Spare a thought for the comfortably overlooked teaching community

At the onset, let’s admit that the education system of today is a student centric one and no law, no revolution can change that anymore. In multiple ways, this system has paid off and been effective but the flaws remain, which are constantly discussed by students as sources of stress or depression caused by the education system.

All of it are understood, and most of them are admitted without a question. The education system, though extremely student centric, has ample flaws that can create undue pressure on students and suppress their real talents amidst a race for marks. And as the COVID-19 pandemic surfaced, this system has become so much more difficult to cope with, especially for kids located in rural areas and coming from modest backgrounds. All other institutions of the society- specifically media has been focused on highlighting the hardships of students in attending online classes and the inadequacy of the education system in coping with a pandemic. 

Having comprehended and accepted all the aforementioned dynamics, especially the many difficulties faced by students during COVID, let’s for once turn our attention towards one part of the same education system that is easily the most overlooked. The plight of the teachers who already led a life of constant adjustment to the student centric system on the drastic shift that happened during COVID is just as pitiable as the students, if not more. But somehow, the teaching community was expected to adapt to the very aspects that students found challenging, and was expected to do so without a question. Everyone was concerned about the students having to suddenly comprehend lessons online and submit assignments amidst a pandemic. Hardly anyone had comments to make about teachers having to prepare for a completely new mode of teaching (regardless of the subject) and correcting the same assignments with new parameters altogether.

Behavioural interfacing is a vital aspect of classroom learning and the complete absence of it in the online mode has been a nightmare for teachers. There have been no reports on how impossible it is to ensure that students remain attentive in online classes, let alone respond. Nor were there any accounts of the frustrating levels of inconsistency that students display in online classes because there is no way to hold them accountable. No one cared to make a news segment on how the cancellation of all exams have granted a free pass to students whose only reason behind poor performance has been lack of interest. And there have been no discussions on how the teachers have been held accountable by institutions and government authorities who have no means of comprehending that despite continuous attempts, educational initiatives have simply not been received with previously known zeal by students.

I’m not trying to vent out here. But since lockdown and even after months the lockdown has been lifted, the teaching community has been taken so much for granted that most teachers now do not want anything more in life than for schools and colleges to finally start. Funnily enough, everything else in the country has been openly functioning and students are free to carry out any kind of chores other than attend classes. Institutions, on the other hand, are expected to pay their staff and complete portions and hold up the ideals of student centric education, even with media and other entitled organizations still ranting against them. Ample colleges across the country are finding it harder with each passing day to sustain their employees. With no clarity on the admission patterns, so many of them are on the verge of shutting down. Job security for teachers working at such institutions is pretty much a mirage lately, despite having exerted so much effort towards adapting to the drastic changes in the system.

Stored records
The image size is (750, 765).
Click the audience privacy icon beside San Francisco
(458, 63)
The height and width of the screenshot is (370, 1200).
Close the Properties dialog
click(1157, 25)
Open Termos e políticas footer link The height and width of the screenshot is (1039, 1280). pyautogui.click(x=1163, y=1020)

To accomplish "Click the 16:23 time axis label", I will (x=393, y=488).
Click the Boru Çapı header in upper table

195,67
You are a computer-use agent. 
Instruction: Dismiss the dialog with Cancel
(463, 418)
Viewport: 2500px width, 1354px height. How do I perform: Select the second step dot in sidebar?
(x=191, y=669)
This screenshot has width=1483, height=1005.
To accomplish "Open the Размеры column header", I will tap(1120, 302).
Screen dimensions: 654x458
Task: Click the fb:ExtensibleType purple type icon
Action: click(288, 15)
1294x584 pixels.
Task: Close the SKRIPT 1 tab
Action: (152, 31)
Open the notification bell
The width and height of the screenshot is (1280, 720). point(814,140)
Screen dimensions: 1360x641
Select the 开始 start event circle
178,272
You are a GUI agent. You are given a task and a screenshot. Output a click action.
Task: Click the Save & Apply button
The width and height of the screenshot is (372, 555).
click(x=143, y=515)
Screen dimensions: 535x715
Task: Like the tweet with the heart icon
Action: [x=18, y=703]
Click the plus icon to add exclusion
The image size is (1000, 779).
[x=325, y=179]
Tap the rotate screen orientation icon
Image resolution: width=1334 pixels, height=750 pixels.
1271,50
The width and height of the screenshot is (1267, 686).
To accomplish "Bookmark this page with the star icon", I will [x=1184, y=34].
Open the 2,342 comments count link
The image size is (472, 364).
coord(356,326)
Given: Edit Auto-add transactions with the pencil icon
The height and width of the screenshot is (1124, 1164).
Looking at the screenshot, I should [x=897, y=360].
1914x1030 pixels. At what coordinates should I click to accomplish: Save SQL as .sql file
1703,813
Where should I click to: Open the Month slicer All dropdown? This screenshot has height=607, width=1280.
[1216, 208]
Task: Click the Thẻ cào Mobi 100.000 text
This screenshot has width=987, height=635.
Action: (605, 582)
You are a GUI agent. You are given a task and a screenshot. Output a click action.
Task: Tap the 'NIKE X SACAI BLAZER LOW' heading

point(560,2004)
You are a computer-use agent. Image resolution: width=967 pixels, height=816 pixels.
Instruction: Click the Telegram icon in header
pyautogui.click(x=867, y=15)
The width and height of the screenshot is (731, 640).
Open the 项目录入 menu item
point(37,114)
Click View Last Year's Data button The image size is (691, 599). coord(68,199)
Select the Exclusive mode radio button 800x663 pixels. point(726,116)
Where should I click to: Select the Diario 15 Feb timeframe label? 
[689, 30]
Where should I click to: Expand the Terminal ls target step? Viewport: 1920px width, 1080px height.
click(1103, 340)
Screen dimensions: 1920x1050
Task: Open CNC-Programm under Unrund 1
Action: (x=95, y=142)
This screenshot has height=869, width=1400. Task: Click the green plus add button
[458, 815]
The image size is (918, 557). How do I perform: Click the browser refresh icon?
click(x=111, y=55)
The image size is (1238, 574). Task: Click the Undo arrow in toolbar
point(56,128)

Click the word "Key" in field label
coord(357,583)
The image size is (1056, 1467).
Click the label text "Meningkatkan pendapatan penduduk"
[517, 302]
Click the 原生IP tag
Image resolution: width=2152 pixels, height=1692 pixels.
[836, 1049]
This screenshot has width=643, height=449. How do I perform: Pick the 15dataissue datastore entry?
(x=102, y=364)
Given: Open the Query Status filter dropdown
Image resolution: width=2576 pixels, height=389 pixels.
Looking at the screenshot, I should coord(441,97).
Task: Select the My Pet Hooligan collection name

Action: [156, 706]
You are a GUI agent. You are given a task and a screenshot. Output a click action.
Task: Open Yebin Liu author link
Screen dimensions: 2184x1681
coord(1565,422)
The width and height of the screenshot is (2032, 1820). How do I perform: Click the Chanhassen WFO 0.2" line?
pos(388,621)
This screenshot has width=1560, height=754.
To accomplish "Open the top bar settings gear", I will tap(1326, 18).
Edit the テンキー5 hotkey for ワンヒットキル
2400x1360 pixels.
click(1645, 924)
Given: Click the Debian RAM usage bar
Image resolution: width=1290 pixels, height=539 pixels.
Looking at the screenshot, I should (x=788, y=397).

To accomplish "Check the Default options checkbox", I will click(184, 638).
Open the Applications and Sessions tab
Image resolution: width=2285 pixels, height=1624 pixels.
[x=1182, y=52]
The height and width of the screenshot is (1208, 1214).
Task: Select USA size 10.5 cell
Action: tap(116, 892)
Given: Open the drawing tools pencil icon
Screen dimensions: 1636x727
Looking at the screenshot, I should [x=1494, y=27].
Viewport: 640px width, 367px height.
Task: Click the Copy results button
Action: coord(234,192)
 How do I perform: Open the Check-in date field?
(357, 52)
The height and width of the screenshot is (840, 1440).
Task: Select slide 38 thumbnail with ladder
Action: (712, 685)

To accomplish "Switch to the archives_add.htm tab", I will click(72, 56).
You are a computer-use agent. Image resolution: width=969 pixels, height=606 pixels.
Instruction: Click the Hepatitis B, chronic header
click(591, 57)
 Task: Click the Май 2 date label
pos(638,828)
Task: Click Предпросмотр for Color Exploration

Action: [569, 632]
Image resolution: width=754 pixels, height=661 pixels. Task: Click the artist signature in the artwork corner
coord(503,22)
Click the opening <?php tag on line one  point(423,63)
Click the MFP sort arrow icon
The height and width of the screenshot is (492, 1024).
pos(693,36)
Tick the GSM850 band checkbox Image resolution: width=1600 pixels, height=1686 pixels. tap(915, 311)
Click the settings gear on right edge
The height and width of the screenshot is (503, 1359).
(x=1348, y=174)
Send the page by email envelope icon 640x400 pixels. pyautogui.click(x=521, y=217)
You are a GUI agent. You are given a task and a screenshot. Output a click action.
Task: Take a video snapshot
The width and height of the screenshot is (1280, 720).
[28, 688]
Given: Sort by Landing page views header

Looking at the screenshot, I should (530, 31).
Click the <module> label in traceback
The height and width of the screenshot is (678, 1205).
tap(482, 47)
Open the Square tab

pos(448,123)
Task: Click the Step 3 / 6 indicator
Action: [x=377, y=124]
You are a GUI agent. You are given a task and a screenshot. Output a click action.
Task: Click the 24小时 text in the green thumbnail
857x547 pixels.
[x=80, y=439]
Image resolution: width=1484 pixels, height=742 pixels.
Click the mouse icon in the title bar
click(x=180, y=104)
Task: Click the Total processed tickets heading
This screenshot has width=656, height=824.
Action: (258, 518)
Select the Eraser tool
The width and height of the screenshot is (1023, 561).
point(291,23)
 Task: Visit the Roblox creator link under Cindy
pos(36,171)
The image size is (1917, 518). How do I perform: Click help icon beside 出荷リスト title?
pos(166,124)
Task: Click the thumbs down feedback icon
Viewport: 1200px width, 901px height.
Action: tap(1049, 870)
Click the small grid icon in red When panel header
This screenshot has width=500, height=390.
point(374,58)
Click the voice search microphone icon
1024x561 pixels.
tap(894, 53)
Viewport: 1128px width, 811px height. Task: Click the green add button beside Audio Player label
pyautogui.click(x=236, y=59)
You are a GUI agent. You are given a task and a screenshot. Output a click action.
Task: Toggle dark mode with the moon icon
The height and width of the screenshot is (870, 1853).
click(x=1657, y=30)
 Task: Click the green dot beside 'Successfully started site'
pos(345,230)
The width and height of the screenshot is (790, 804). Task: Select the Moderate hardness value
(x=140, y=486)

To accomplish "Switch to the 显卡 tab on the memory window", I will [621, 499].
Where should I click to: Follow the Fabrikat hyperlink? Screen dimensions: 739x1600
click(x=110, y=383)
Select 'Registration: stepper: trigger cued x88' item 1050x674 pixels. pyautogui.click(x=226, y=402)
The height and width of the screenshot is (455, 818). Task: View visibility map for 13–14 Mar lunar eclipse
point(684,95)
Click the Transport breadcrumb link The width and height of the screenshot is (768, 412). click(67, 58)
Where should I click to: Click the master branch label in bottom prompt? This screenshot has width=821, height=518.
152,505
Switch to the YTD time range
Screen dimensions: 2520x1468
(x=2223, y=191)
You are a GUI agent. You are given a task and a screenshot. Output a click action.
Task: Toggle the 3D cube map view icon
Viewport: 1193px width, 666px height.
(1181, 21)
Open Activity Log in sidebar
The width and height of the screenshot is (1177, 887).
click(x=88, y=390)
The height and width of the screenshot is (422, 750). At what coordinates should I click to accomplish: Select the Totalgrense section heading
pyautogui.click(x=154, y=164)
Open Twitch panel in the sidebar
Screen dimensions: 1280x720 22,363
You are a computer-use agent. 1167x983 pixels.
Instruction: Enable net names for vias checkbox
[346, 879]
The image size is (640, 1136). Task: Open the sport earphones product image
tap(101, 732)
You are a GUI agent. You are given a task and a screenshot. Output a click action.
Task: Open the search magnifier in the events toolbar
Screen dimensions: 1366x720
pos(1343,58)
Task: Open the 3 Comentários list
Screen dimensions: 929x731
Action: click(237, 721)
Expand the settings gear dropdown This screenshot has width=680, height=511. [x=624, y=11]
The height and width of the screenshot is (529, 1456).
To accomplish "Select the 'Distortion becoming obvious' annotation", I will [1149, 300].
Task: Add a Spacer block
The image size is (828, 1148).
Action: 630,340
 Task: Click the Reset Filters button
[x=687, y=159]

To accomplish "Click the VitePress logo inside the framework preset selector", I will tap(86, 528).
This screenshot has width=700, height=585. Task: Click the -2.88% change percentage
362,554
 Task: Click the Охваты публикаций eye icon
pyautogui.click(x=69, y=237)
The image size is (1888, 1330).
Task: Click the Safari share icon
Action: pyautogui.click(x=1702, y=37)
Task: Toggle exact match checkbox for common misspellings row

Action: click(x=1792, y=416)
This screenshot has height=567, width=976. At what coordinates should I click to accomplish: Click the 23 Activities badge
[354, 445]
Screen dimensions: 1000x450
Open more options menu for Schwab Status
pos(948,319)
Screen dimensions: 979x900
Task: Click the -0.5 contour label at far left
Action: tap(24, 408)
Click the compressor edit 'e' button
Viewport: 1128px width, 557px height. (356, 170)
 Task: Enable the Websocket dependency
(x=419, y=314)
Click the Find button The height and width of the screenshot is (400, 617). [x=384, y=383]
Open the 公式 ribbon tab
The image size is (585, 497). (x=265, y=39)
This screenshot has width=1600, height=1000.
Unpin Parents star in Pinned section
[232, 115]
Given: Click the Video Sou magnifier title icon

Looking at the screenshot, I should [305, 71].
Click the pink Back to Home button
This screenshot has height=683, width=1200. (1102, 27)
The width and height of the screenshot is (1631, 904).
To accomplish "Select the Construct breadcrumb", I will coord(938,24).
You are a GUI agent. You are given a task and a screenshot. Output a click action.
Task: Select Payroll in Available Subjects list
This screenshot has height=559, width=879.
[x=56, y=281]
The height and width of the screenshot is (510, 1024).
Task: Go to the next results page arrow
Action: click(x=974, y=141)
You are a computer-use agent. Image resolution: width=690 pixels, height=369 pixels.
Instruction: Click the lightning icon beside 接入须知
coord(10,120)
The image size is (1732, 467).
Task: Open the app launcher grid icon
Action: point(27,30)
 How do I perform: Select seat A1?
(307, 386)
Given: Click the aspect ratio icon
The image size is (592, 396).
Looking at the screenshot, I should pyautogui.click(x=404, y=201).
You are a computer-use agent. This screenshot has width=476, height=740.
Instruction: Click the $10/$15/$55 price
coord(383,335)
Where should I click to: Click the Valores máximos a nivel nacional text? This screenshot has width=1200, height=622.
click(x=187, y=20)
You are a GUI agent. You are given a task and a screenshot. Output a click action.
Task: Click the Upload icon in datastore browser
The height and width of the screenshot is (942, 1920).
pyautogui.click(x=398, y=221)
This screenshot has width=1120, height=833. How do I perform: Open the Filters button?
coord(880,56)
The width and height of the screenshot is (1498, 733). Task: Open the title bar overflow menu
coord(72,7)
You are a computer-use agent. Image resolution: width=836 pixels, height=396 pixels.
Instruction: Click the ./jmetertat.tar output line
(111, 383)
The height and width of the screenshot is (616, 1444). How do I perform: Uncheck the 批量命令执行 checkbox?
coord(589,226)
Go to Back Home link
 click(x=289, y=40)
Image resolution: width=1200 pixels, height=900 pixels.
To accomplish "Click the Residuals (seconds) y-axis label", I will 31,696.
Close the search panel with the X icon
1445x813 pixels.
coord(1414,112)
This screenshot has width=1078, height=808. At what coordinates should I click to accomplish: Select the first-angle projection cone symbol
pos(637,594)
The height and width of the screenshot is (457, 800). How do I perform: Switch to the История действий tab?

ASSIGNMENT
Copy everything from "Spare a thought" down to "the education system." in the text on the overlooked teaching community, swapping "education system" for "schooling system" wherever it occurs. The items were taken from a separate source, unrelated to the text.

RESULT FOR THIS TASK
Spare a thought for the comfortably overlooked teaching community

At the onset, let’s admit that the schooling system of today is a student centric one and no law, no revolution can change that anymore. In multiple ways, this system has paid off and been effective but the flaws remain, which are constantly discussed by students as sources of stress or depression caused by the schooling system.